The four rungs of African SME credit
Think of credit access as a ladder. Each rung unlocks the next; skipping rungs almost always means rejection.
- GH₵ 100 – 500 — Micro-credit. Adwuma, mobile-money apps, and lender partners offer this with almost no paperwork. Mostly behavioural underwriting (your activity on the platform).
- GH₵ 500 – 5,000 — Small business loans. Tier-3 banks, savings & loans companies, MFIs. Need a bookkeeping trail and a verified phone-anchored business.
- GH₵ 5,000 – 50,000 — Working capital. Universal banks, BoG-licensed lenders. Need MoMo statements, bank statements (if any), GRA TIN, RGD registration.
- GH₵ 50,000+ — SME term loans, asset finance, invoice discounting. Need 6+ months of audited or platform-attested cash flows and usually some form of collateral or directors’ guarantee.
Rung 1: Micro-credit (GH₵100 – GH₵500)
This rung is almost entirely about your behavioural reputation. On Adwuma we already track everything a micro-lender needs. The minimum to qualify:
- KYC level 1 (verified phone) and accepted terms
- 90 days of trading on the platform, OR 30 days with 10+ completed orders
- Dispute rate under 5%
- Average rating ≥ 4.0
- No payout reversals in the last 60 days
Underrated lever
Lenders weight repeat-buyer ratio more than total order count. Ten orders from ten buyers is good; ten orders from four buyers is great — it proves you deliver.
Rung 2: Small business loans (GH₵500 – GH₵5,000)
At this rung lenders start asking for actual evidence of cash flow. The cheapest, fastest way to produce it is to keep your bookkeeping current on Adwuma — every sale auto-records, every payout auto-reconciles. After 90 days of consistent activity you can print a one-page cash-flow summary for any lender meeting.
- Get to KYC level 2 (ID + business registration or alternative documents)
- Maintain the Adwuma bookkeeping ledger — at least 90 days, ideally 180
- Have at least three repeat customers visible on your storefront
- Document your refund / delivery policy publicly
- Open a basic MoMo merchant account if you haven't — this is non-negotiable at this tier
Rung 3: Working capital (GH₵5,000 – GH₵50,000)
This is where you cross into formal underwriting. Universal banks and BoG-licensed lenders will want to see at least one of: a MoMo statement, a bank statement, or — if you’ve been on Adwuma long enough — a platform-attested cash-flow report we generate for partner lenders. Most rejections here come from missing documentation, not from a bad business.

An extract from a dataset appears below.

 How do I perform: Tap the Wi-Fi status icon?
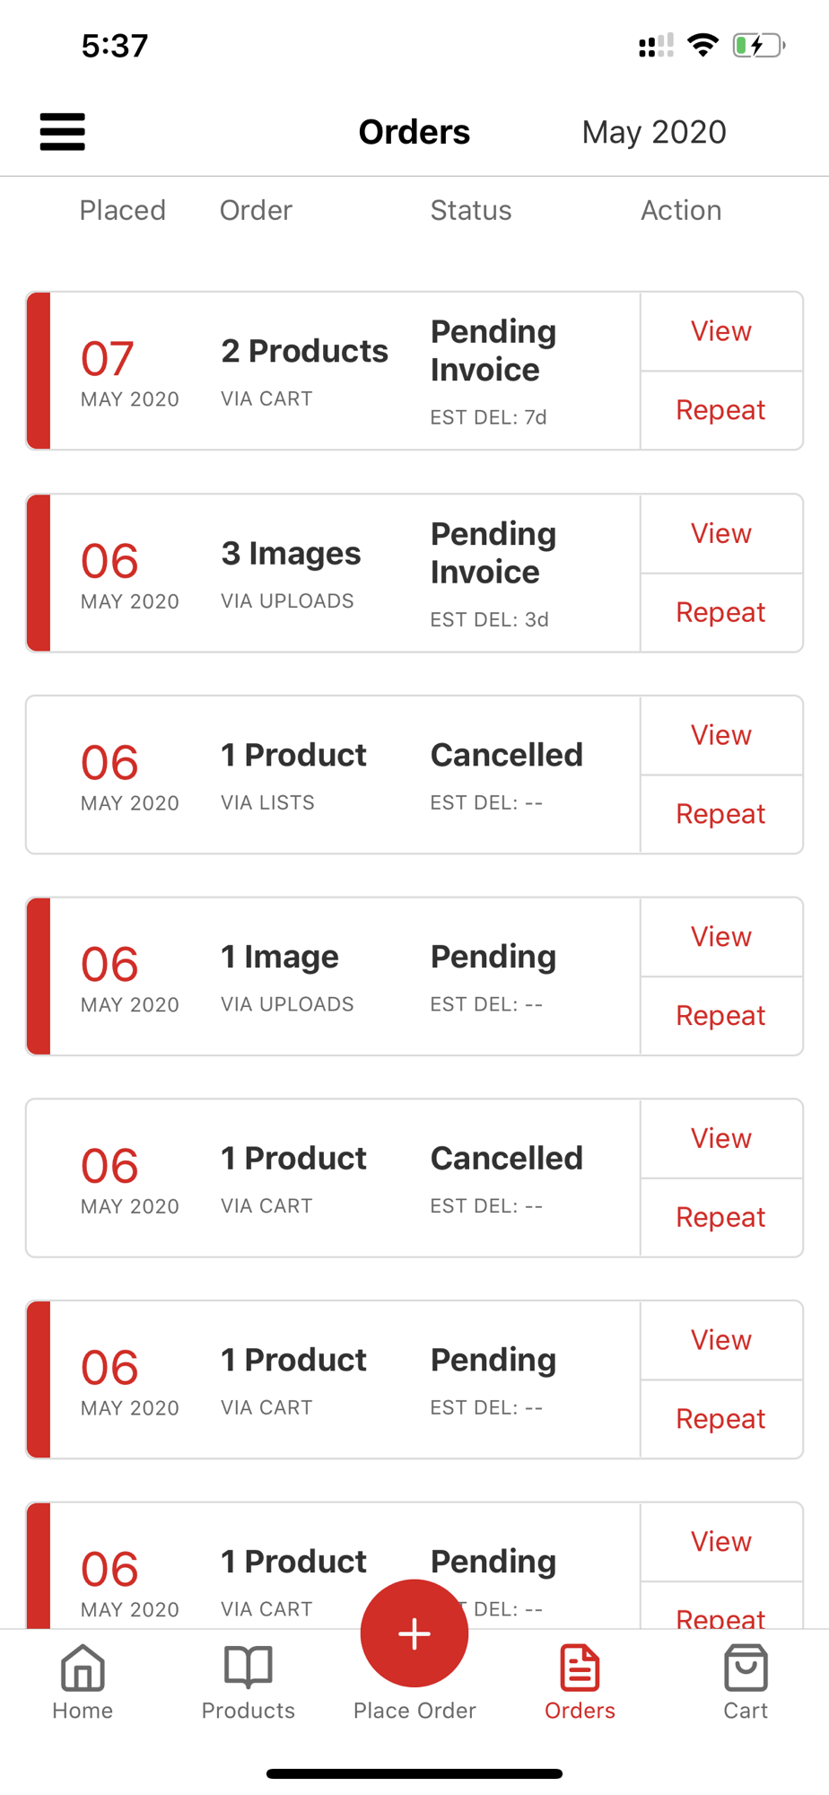click(703, 45)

- GRA TIN registered and any due VAT filings current
- RGD registration in good standing (or sole-proprietor declaration as alternative)
- 6 months of MoMo or bank statements (downloadable from your provider in PDF)

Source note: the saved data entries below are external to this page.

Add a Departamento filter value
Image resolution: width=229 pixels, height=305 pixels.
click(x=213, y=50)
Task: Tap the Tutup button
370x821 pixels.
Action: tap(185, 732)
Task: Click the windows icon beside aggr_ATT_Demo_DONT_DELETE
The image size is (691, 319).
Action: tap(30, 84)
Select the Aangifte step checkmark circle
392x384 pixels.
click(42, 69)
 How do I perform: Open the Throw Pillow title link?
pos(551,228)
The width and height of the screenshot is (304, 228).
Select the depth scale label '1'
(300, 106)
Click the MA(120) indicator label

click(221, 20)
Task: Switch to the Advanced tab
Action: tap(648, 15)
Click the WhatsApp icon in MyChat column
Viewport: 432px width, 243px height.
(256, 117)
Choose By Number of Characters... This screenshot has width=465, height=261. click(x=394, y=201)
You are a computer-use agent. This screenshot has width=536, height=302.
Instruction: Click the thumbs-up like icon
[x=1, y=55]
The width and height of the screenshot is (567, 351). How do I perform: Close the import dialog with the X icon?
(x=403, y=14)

- A simple business plan — one page is plenty: what you do, your three biggest expense lines, what the loan funds
- Some lenders ask for one personal guarantor with a salary slip. Have a friend or family member ready in advance.
Avoid this trap
Never accept a loan that costs you more than 4% per month total (about 60% APR including fees). Below this, you can usually grow your way out. Above it, the loan starts eating the business.
Rung 4: SME term loans and asset finance (GH₵50,000+)
Above GH₵50k you’re a real SME and the underwriting becomes serious. You’ll need audited or platform-attested financials, real collateral or a directors’ guarantee, and a credible plan for how the loan generates the cash flow to repay it. The good news: by this stage you can shop multiple lenders.
- 12 months of bookkeeping (Adwuma exports a lender-ready PDF on demand)
- A simple set of financials: profit & loss, cash flow, list of assets
- Tax filings up to date
- Some form of collateral — inventory, equipment, vehicle, or invoice book
- Three references — one supplier, one customer, one banker or MoMo agent
Three habits that move you up the ladder
- Reconcile your books weekly. Lenders don't expect perfect, they expect current.
- Hold a small balance — even GH₵200 — in your MoMo wallet at all times. Lenders read a recurring zero balance as a warning sign.
- Repay every small loan early or on time. The biggest predictor of a GH₵50,000 approval is the repayment record of a GH₵500 loan.